Total interest accrued at December 31, 2000 and 1999 was $42.2 million
and $27.0 million, respectively. On January 5, 2001, the Company
received from Sunburst $101.9 million, a parcel of land valued at
approximately $1.5 million and a new 11 3/ 8% seven-year senior
subordinated note in the amount of $35 million as consideration
for the five-year subordinated term note.
Financing cash
flows relate primarily to the Companys borrowings under its
credit lines and treasury stock purchases. In 1997, the Company
entered into a five-year, $300 million competitive advance and multi-currency
revolving credit facility (as defined in Note
10 to Consolidated Financial Statements). The Credit Facility
provides for a term loan of $150 million and a revolving credit
facility of $150 million, $50 million of which is available in foreign
currency borrowings. As of December 31, 2000, the Company had $80
million of term loans outstanding and $109 million of revolving
loans. The term loan is payable over five years, $42.5 million of
which is due in 2001. The Credit Facility includes customary financial
and other covenants that require the maintenance of certain ratios
including maximum leverage and interest coverage and restrict the
Companys ability to make certain investments, incur debt and
dispose of assets. At the Companys option, the interest rate
may be based on LIBOR, a certificate of deposit rate or an alternate
base rate (as defined), plus a facility fee percentage. The rate
is determined based on the Companys consolidated leverage
ratio at the time of borrowing.
In 1998, the
Company completed a $100 million senior unsecured note offering
(the Senior Notes), bearing a coupon rate of 7.13%
with an effective rate of 7.22%. The Senior Notes will mature on
May 1, 2008, with interest on the Senior Notes to be paid semi-annually.
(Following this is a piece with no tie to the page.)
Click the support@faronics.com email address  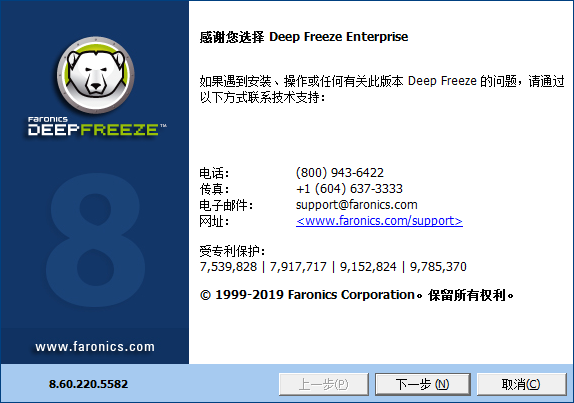(x=357, y=205)
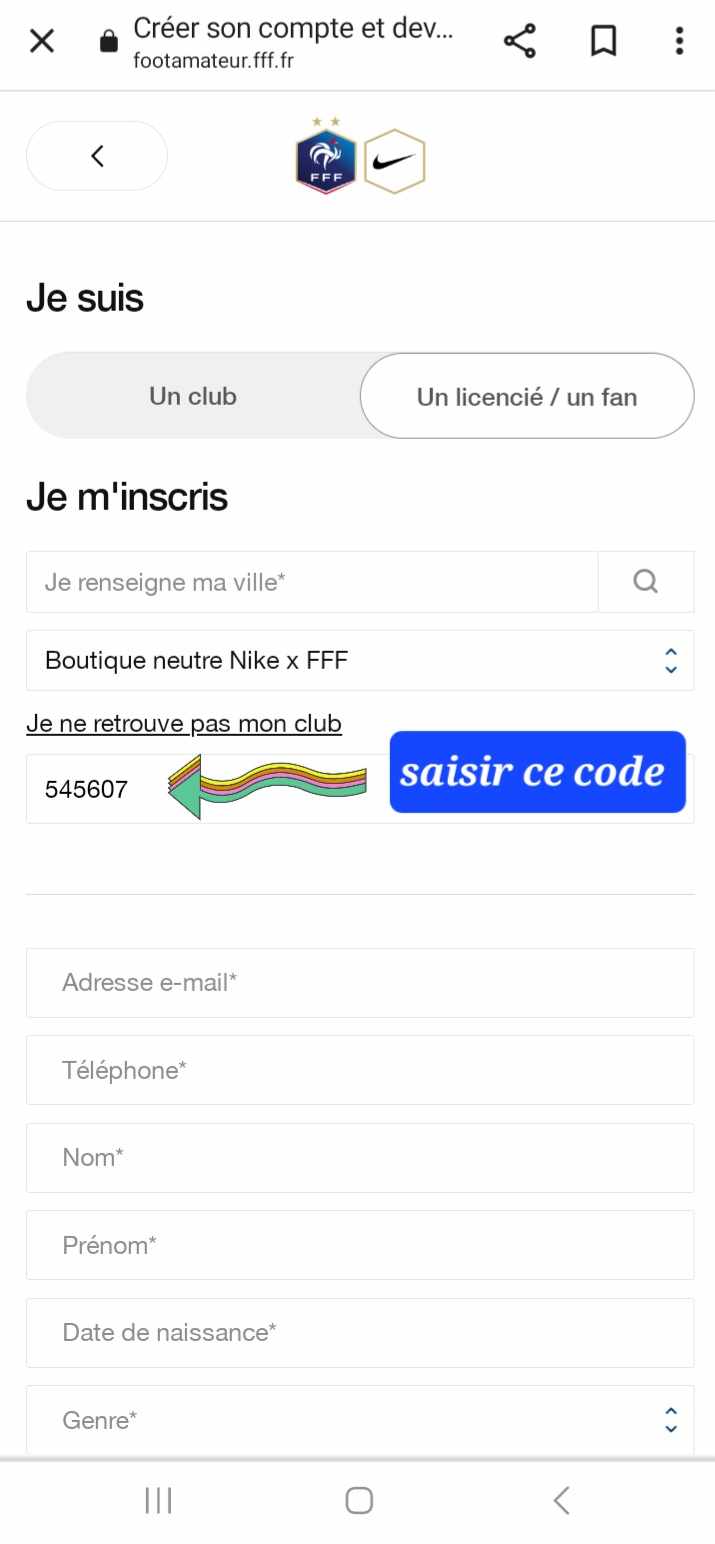The width and height of the screenshot is (715, 1544).
Task: Open the three-dot browser menu
Action: pyautogui.click(x=679, y=41)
The Company used the net proceeds from the offering of approximately
$99 million to repay amounts outstanding under the Companys
Credit Facility.
In January
2001, the Company provided Friendly, in association with Friendlys
restructuring (see Note
5 to Consolidated Financial Statements), with a letter of credit
in an amount up to £7.8 million (approximately US $11.4 million)
to guarantee additional credit facilities from Friendlys banks.
As of March 20, 2001, Friendly had drawn £5.5 million on this
letter of credit.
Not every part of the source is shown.